• EXERCISE DATA

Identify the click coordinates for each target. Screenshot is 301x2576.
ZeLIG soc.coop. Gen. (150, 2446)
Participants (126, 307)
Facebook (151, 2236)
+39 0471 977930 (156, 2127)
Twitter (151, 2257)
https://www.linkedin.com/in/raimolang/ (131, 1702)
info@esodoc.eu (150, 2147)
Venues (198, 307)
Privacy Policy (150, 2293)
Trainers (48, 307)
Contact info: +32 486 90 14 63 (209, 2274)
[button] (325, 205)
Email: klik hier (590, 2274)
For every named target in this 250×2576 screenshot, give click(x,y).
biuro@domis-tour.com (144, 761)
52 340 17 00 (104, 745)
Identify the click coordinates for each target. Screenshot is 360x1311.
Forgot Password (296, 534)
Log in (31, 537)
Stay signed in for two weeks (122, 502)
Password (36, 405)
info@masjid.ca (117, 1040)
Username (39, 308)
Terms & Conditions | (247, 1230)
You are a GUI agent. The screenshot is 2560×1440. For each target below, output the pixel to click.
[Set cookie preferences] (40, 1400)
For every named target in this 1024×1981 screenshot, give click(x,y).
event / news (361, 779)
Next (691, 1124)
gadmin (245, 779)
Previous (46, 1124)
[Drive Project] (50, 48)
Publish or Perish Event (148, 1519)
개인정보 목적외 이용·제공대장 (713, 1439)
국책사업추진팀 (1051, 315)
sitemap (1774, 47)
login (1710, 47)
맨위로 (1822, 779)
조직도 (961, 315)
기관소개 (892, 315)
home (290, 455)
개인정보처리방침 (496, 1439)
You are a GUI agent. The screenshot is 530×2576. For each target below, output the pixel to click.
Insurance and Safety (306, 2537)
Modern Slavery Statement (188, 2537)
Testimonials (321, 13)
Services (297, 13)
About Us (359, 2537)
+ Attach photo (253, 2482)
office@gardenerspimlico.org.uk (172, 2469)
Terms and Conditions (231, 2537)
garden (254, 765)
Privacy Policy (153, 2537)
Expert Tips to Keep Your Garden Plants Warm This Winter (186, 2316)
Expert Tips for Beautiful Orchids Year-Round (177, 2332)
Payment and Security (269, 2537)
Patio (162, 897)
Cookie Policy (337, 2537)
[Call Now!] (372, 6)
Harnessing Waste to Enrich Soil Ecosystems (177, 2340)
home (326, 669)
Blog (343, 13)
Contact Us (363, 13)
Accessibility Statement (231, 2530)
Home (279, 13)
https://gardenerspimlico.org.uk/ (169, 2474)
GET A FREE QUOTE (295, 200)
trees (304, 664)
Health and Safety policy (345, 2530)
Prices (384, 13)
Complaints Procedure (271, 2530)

• THE PROBLEM
Leave out every line after the one with "Email: klik hier (590, 2274)". Reproduce the material above exactly from its first line through that line.

• RESULT OF THIS TASK
Identify the click coordinates for each target. Screenshot is 301x2576.
ZeLIG soc.coop. Gen. (150, 2446)
Participants (126, 307)
Facebook (151, 2236)
+39 0471 977930 (156, 2127)
Twitter (151, 2257)
https://www.linkedin.com/in/raimolang/ (131, 1702)
info@esodoc.eu (150, 2147)
Venues (198, 307)
Privacy Policy (150, 2293)
Trainers (48, 307)
Contact info: +32 486 90 14 63 (209, 2274)
[button] (325, 205)
Email: klik hier (590, 2274)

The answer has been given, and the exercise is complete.